Passage shown.
══════
Introduction
Every non-trivial application eventually needs to handle large binary objects — profile pictures, uploaded documents, video files, backups, log archives. These “blobs” are fundamentally different from structured data. They’re large, opaque, and expensive to move around.
The naive approach — accepting a file upload through your API server, buffering it in memory, then writing it to disk or a database — breaks down fast. A single 500 MB video upload ties up a worker process, consumes memory, and creates a bottleneck that no amount of horizontal scaling will fix cheaply.
This article covers the battle-tested patterns for handling large blobs at scale.
The Core Problem
Blobs create unique challenges that don’t exist with structured data:
| Challenge | Structured Data | Blob Data |
|---|---|---|
| Size | Kilobytes | Megabytes to Terabytes |
| Transfer | Instant | Minutes to hours |
| Processing | CPU-light | CPU/GPU-heavy (transcode, resize) |
| Storage cost | Cheap | Expensive at scale |
| Caching | Easy (Redis, Memcached) | Hard (too large for memory) |
| Network | Low bandwidth | Saturates links |
The key insight: separate the data plane (blob bytes) from the control plane (metadata, auth, business logic). Your API server handles metadata and authorization. The blob bytes flow directly between the client and object storage.
Pattern 1: Presigned URL Upload
The most important pattern for blob handling. Instead of proxying uploads through your API server, generate a time-limited URL that allows the client to upload directly to object storage.
How It Works
- Client asks your API server: “I want to upload a 200 MB file”
- API server validates auth, checks quotas, generates a presigned URL
- Client uploads directly to S3/GCS using that URL
- Storage triggers an event (S3 notification) when upload completes
- Your async processor handles the rest (scan, transform, index)
══════
Exercise task. Continue the article on handling large blobs at scale, picking up after the last sentence shown.

Material provided.
══════
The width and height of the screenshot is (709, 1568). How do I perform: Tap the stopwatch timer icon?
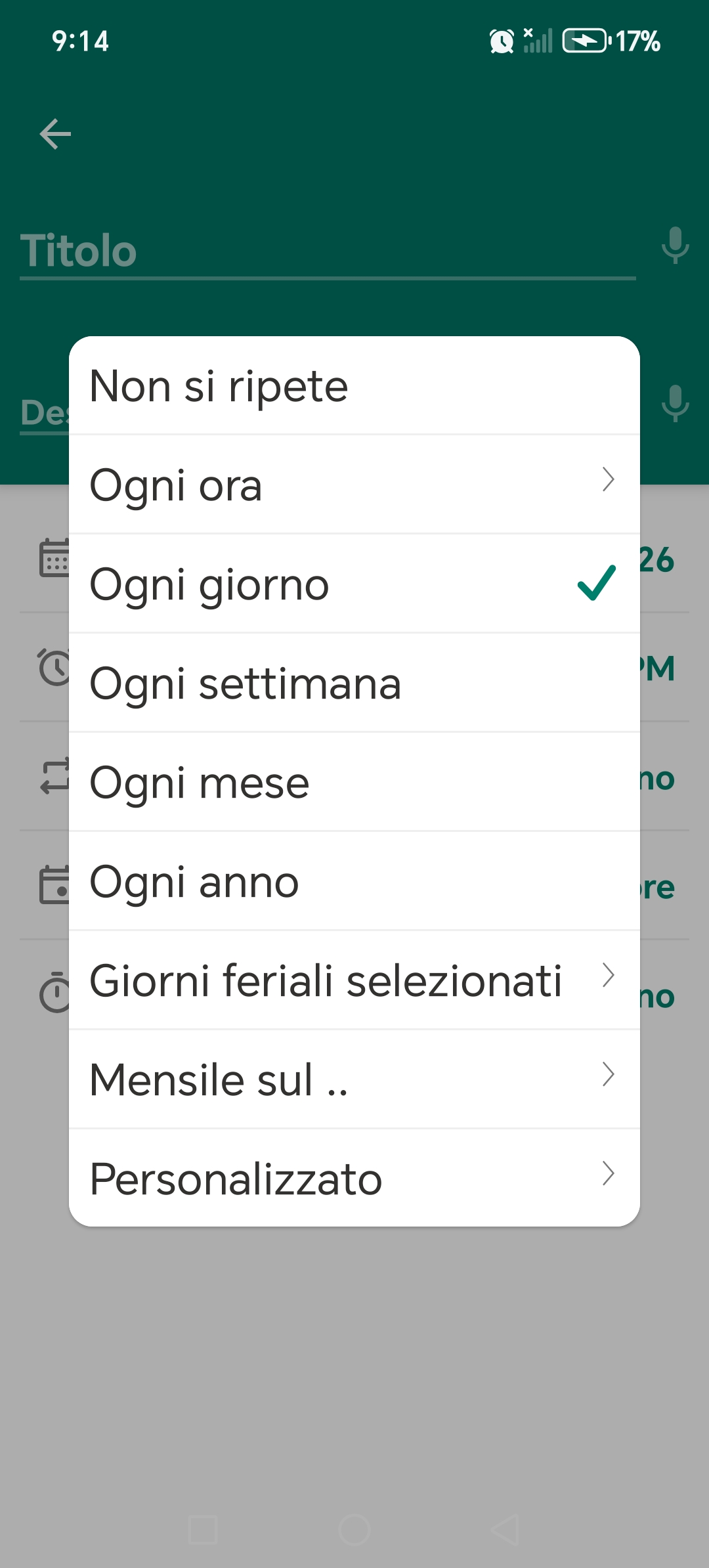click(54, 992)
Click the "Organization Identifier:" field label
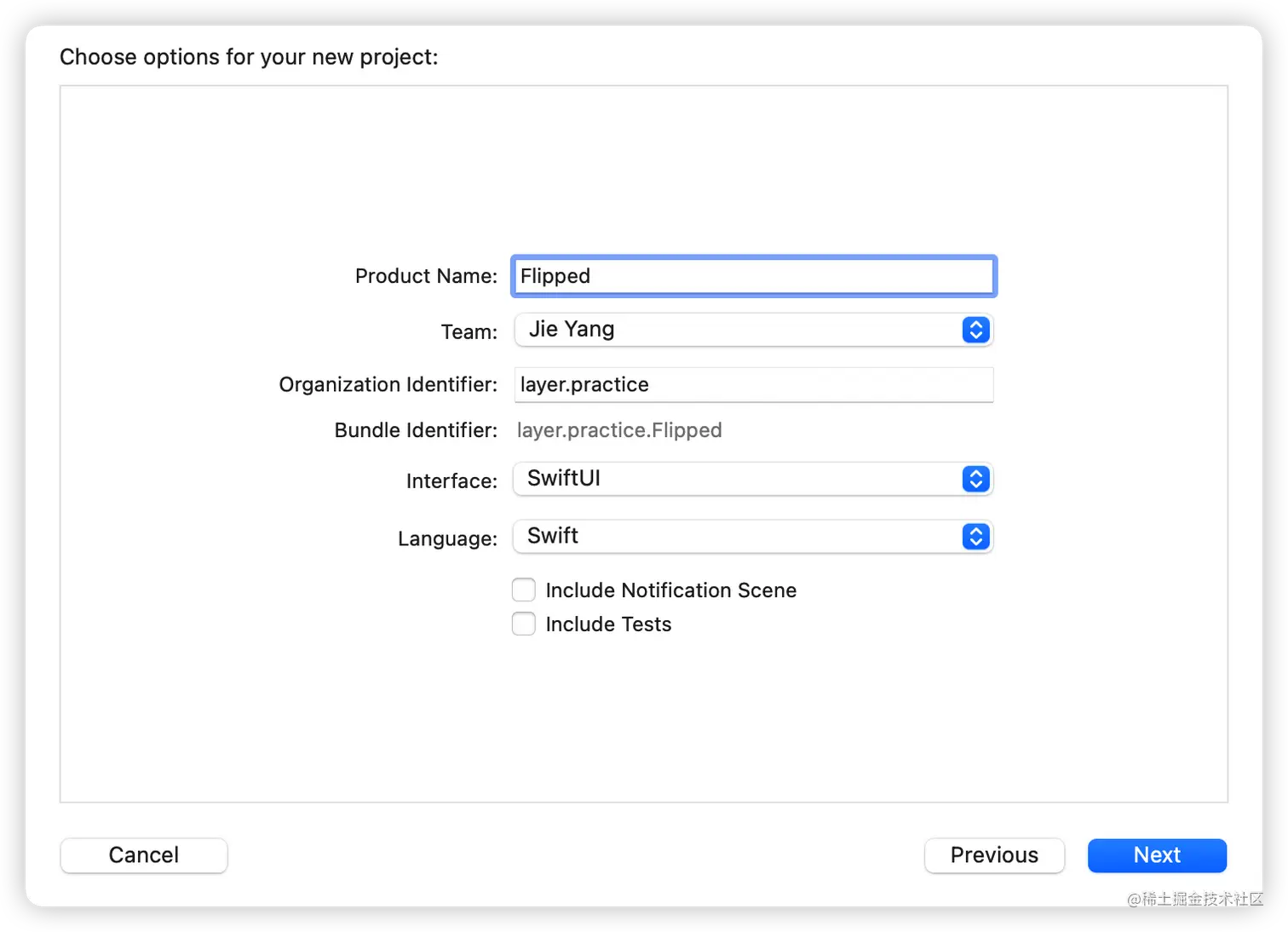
══════
Expected answer.
Implementation: Presigned URL Generation
// Node.js -- generate presigned upload URL
import { S3Client, PutObjectCommand } from '@aws-sdk/client-s3';
import { getSignedUrl } from '@aws-sdk/s3-request-presigner';
import { randomUUID } from 'crypto';
const s3 = new S3Client({ region: 'us-east-1' });
async function createUploadUrl(userId, contentType, fileSize) {
// Validate before generating URL
const MAX_SIZE = 5 * 1024 * 1024 * 1024; // 5 GB
const ALLOWED_TYPES = [
'image/jpeg', 'image/png', 'image/webp',
'video/mp4', 'application/pdf'
];
if (fileSize > MAX_SIZE) {
throw new Error('File too large');
}
if (!ALLOWED_TYPES.includes(contentType)) {
throw new Error('Unsupported file type');
}
const blobId = randomUUID();
const key = `staging/${userId}/${blobId}`;
const command = new PutObjectCommand({
Bucket: 'my-app-uploads',
Key: key,
ContentType: contentType,
ContentLength: fileSize,
Metadata: {
'user-id': userId,
'blob-id': blobId,
},
});
const uploadUrl = await getSignedUrl(s3, command, {
expiresIn: 3600, // URL valid for 1 hour
});
// Save metadata to database
await db.blobs.create({
id: blobId,
userId,
key,
contentType,
fileSize,
status: 'pending_upload',
});
return { uploadUrl, blobId };
}Client-Side Upload
// Browser -- upload directly to S3
async function uploadFile(file) {
// Step 1: Get presigned URL from your API
const { uploadUrl, blobId } = await fetch('/api/uploads', {
method: 'POST',
headers: { 'Content-Type': 'application/json' },
body: JSON.stringify({
contentType: file.type,
fileSize: file.size,
}),
}).then(r => r.json());
// Step 2: Upload directly to S3 (bypasses your server)
const response = await fetch(uploadUrl, {
method: 'PUT',
headers: { 'Content-Type': file.type },
body: file,
});
if (!response.ok) {
throw new Error('Upload failed');
}
return blobId;
}This single pattern eliminates the biggest bottleneck in blob handling. Your API server never touches the blob data — it only handles metadata.
Pattern 2: Chunked / Multipart Upload
For files larger than ~100 MB, a single PUT request is fragile. Network interruptions, browser timeouts, and memory pressure make single-request uploads unreliable. The solution: split the file into chunks and upload them independently.
Why Chunks Matter
- Resumability: If chunk 47 of 100 fails, retry only chunk 47
- Parallelism: Upload 3-5 chunks simultaneously
- Progress tracking: Accurate progress bars per-chunk
- Memory efficiency: Only one chunk in memory at a time
Implementation: S3 Multipart Upload
# Python -- chunked upload with boto3
import boto3
import os
import math
s3 = boto3.client('s3')
CHUNK_SIZE = 10 * 1024 * 1024 # 10 MB per part
def upload_large_file(bucket, key, file_path):
file_size = os.path.getsize(file_path)
num_parts = math.ceil(file_size / CHUNK_SIZE)
# Step 1: Initiate multipart upload
response = s3.create_multipart_upload(
Bucket=bucket,
Key=key,
ContentType='video/mp4',
)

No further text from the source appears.